How Do We Get There?

It would be wonderful to better predict the outcome of a new technology before providing it to large numbers of patients. The recent experience with MoM hips is an example of a new variation of an existing technology that was predicted to perform better than the earlier designs, but that did not achieve its promise. The failure of many more MoM hips than were anticipated suggests that laboratory techniques for determining wear rates lacked the ability to simulate a sufficient number of the variables that patients provide to predict outcomes. Many of the simulator studies articulated the femoral head against the apex of the acetabular component and provided continuous motion for hundreds of thousands of cycles between examinations [1, 2, 4, 5]. The examination of the cups revealed that there is rarely any wear of the apex of the metal cup, and that maximum wear of the cups occur at the rim. This is quite different than what we observed with MoP articulations, where maximum wear generally occurs below the rim of the cup, within the hemisphere. Also, the human gait produces a stop in the motion for every cycle, so the potential for a continuous “hydrodynamic fluid layer” generated by motion in the simulator fails in every step of the patient. Simulator tests that produce components with wear in the same locations observed in retrievals and with the same patterns of damage that occurs on all MoM retrievals would be a good start.

There remains much to learn about the patient’s ability to tolerate the ions shed by the MoM or CoM articulations. While most of the hard-on-hard bearings that have been implanted continue to function, scratching and motion without a fluid layer do not produce the amount of ion release that appear to cause a reaction in all patients. Improved simulator studies might provide more insight into the amount of ion generation a given design, size, orientation and patient activity will generate.
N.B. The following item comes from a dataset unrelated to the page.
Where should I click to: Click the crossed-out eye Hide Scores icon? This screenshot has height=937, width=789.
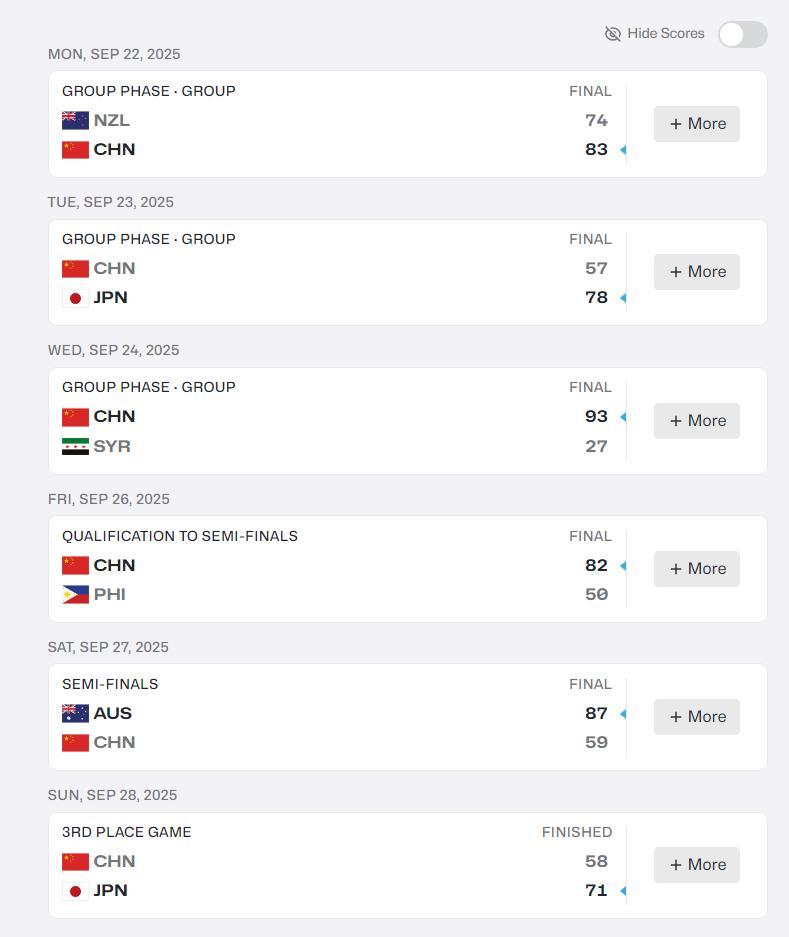[613, 34]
Anticipating the individual patient response to this dose rate of the metal ions will require new techniques for in vitro cellular response assessments. Decades ago, Mayor and colleagues [3] focused on a “migratory inhibition factor” determination made from the response of patient cells to different types of stimuli including metal ions. The results were promising, but incomplete. Perhaps a significant percentage of those patients whose MoM (and perhaps CoM) hips required revision had either a high wear rate or an increased metal sensitivity. Developing an understanding of why the hard-on-hard metal systems articulate near the rims of the cups may lead to improved designs that are more wear resistant and forgiving of slight malalignment or large angle patient articulations. Preoperative sensitivity assessment would identify patients who may not be suitable for metal articulation, therefore saving them the challenge of handling the potentially larger ion loads.

While the results with crosslinked polyethylene in the hip are promising and 15-year outcomes are good, it is likely that we will be revisiting variations of hard-on-hard bearings. If so, a better understanding of what has occurred in this round would be critical.